▸ Seitentext:
● ● ● ● ●
Neher warnte jedoch davor, sich nur auf diese Regionen zu fixieren: „Beides sind Länder mit einem ausgezeichneten molekularen Überwachungssystem“. Im Klartext: Nur, wo häufig und „intelligent“, wie Eckerle es formulierte, Proben auch detailliert auf ihre Gensequenz untersucht werden, kann man auch mit hoher Effektivität Mutanten finden.

In Großbritannien werde derzeit etwa jede 20te Probe auf diese Weise untersucht, in Deutschland, soweit bekannt, nicht viel mehr als jede Tausendste. Um Mutanten zu finden, muss man also auch effektiv nach ihnen suchen. Deutschland müsse hier aufholen.

Wer keine Mutanten sucht, findet auch keine

In weiten Teilen der Welt wird dies jedenfalls nicht getan. Mutanten könnten sich dort also über lange Zeit potenziell unbemerkt ausbreiten und auch Grenzen überschreiten. So sei, mit Ausnahme der Republik am Südzipfel, die Situation in fast ganz Afrika weitgehend unbekannt, so Eckerle.
● ● ● ● ●
[Gespeicherte Dateneinträge]

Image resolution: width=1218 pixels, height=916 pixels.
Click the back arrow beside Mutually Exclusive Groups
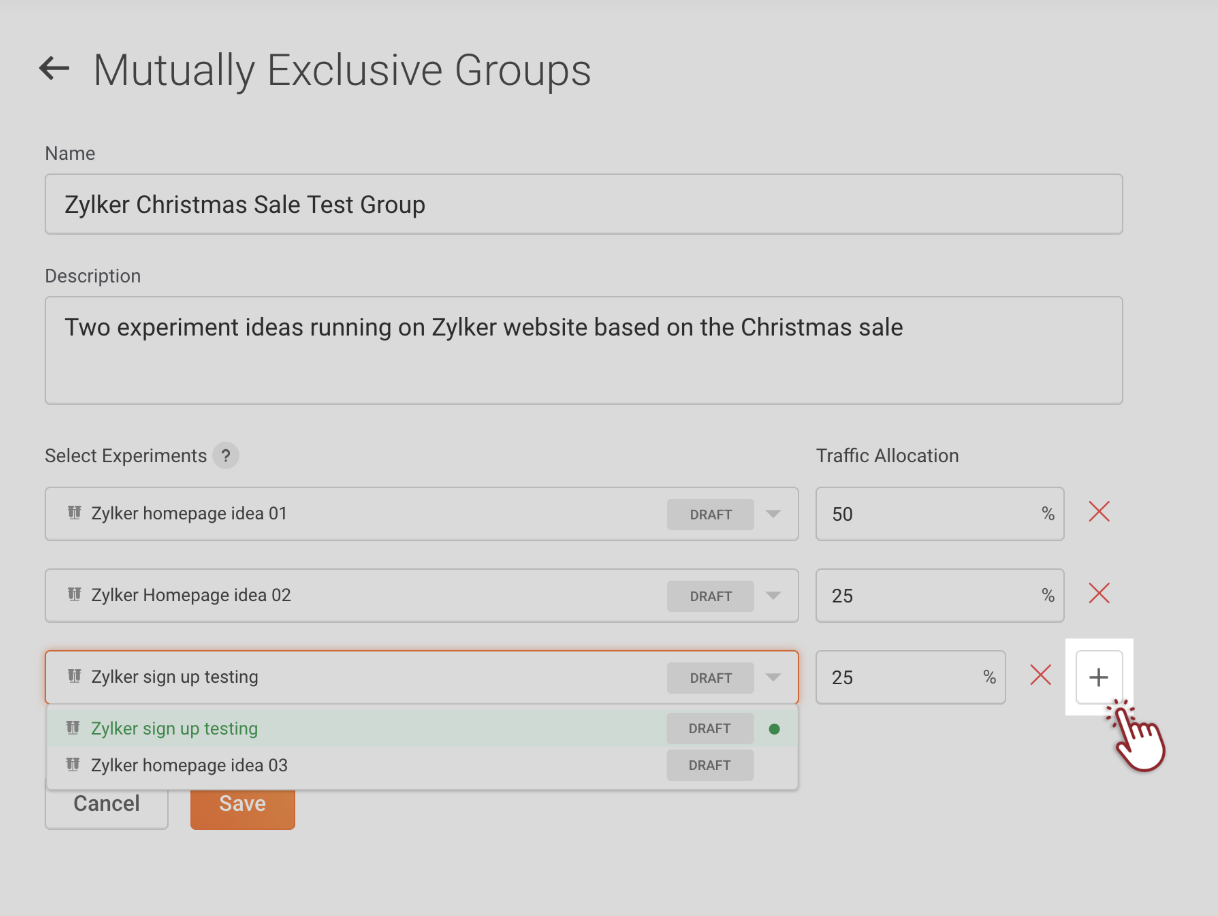click(x=54, y=69)
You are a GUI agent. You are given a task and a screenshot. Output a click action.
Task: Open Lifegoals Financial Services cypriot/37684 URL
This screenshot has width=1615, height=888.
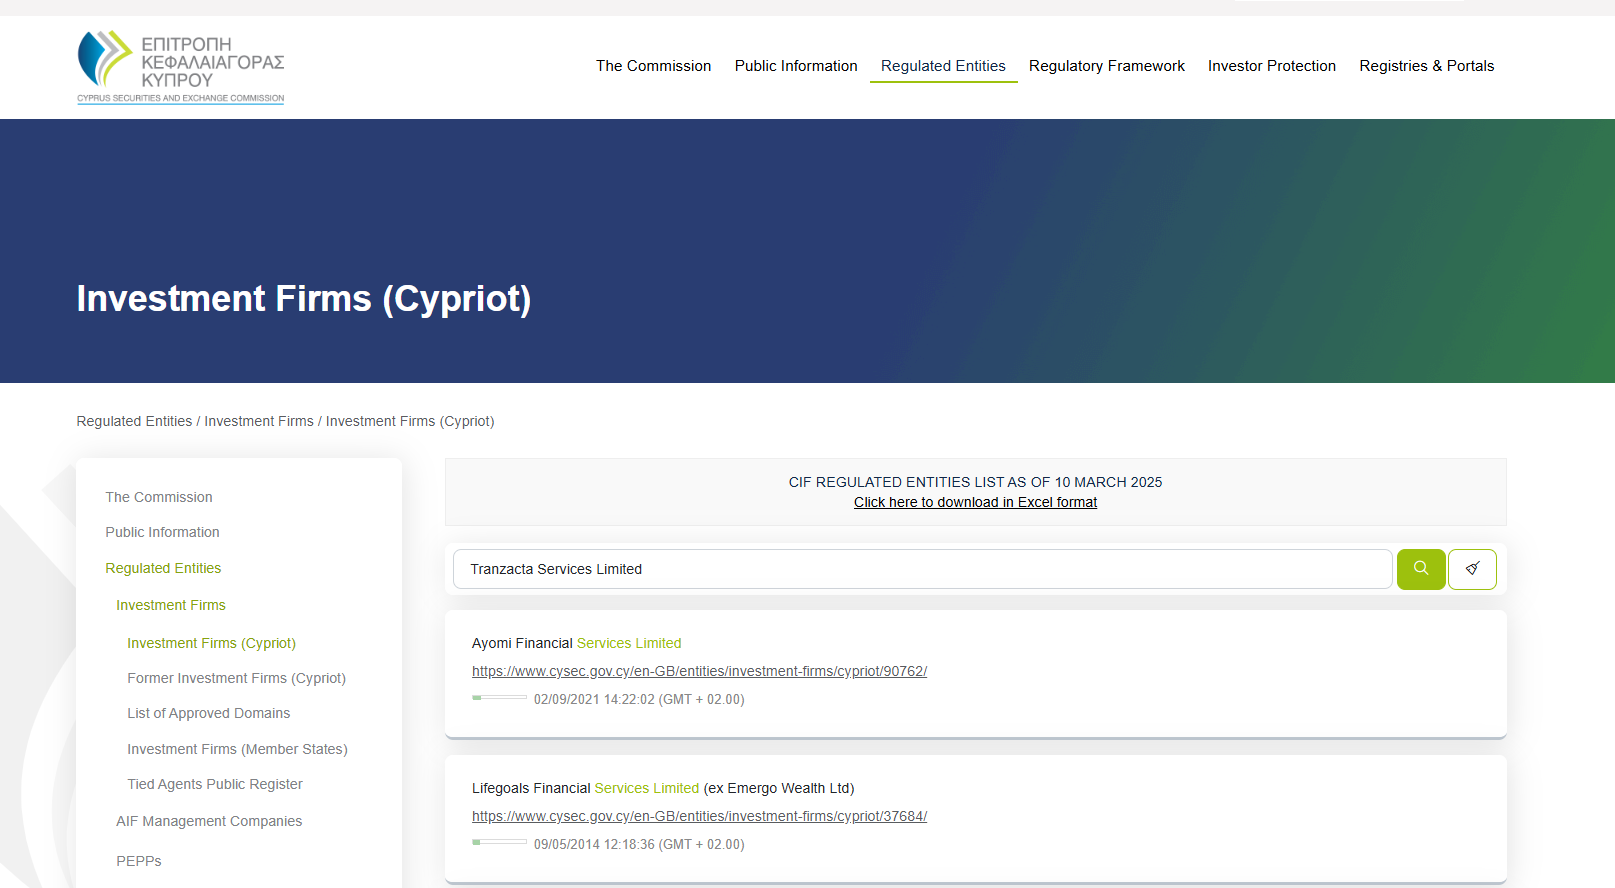(x=699, y=816)
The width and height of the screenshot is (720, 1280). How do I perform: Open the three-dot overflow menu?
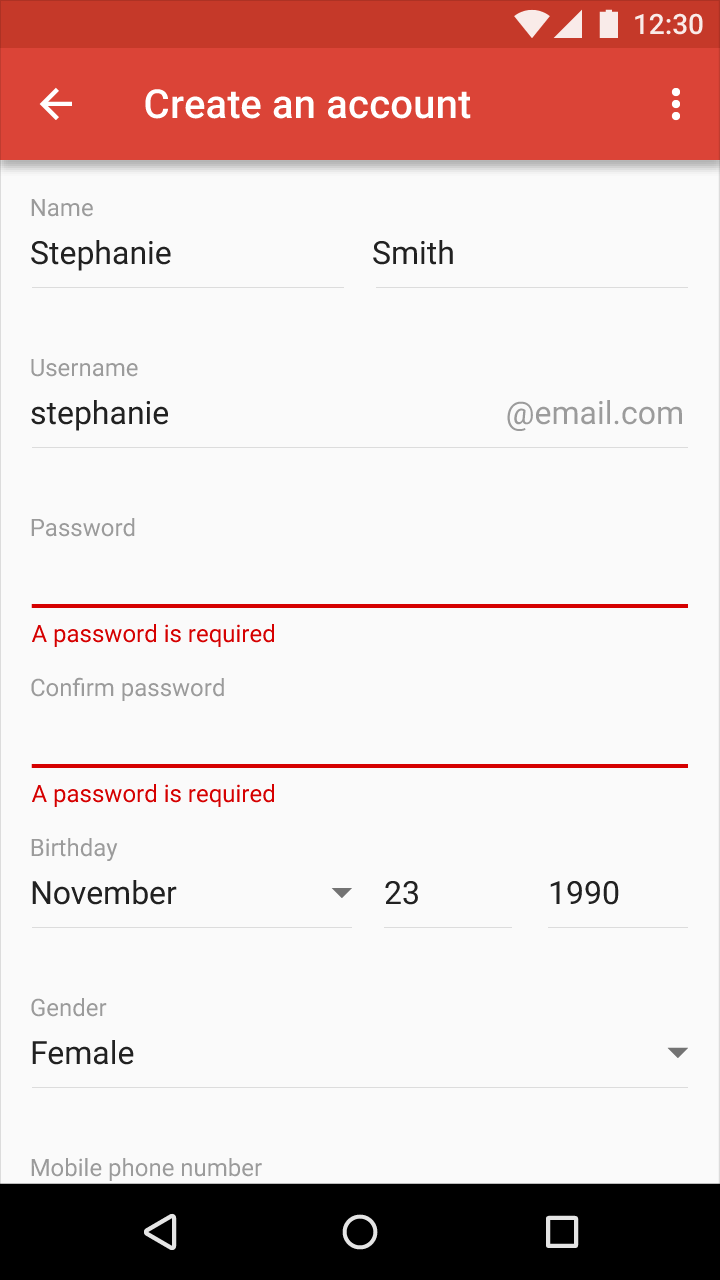pos(676,104)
● ● ● ● ●
▸ Arbeitsaufträge:
1. Gib an, welcher Anteil der Proben in Großbritannien laut dem Text über die Suche nach Mutanten derzeit auf diese Weise untersucht wird.
2. Führe den Text über die Suche nach Mutanten im Anschluss an seinen letzten Satz fort.

▸ Gelöste Aufgaben:
1. Etwa jede zwanzigste Probe.

2.
In diesem Zusammenhang sei mehr internationale Kooperation und auch Unterstützung besonders wichtig, angefangen in der Europäischen Union, so Bergthaler: „Wir würden sicher profitieren, wenn wir wüssten, welche Mutanten in Rumänien zirkulieren.“

Darüber, inwiefern die neuen Varianten bezüglich der Wirksamkeit von Impfstoffen problematisch sein könnten, gibt es derzeit keine annähernd abschließenden Erkenntnisse.

Eine am Freitag veröffentlichte Untersuchung an sehr wenigen Testpersonen legt zwar nahe, dass zumindest die Vakzine von Biontech und Pfizer den in England erstmals aufgetauchten Stamm namens B.1.1.7 ebenso gut neutralisieren wie die bisherigen Varianten. Doch die Studie wird von Fachleuten auch bereits insofern kritisiert, als dass sie zwar Hinweise liefere, aber sicher keine Gewissheit bringe.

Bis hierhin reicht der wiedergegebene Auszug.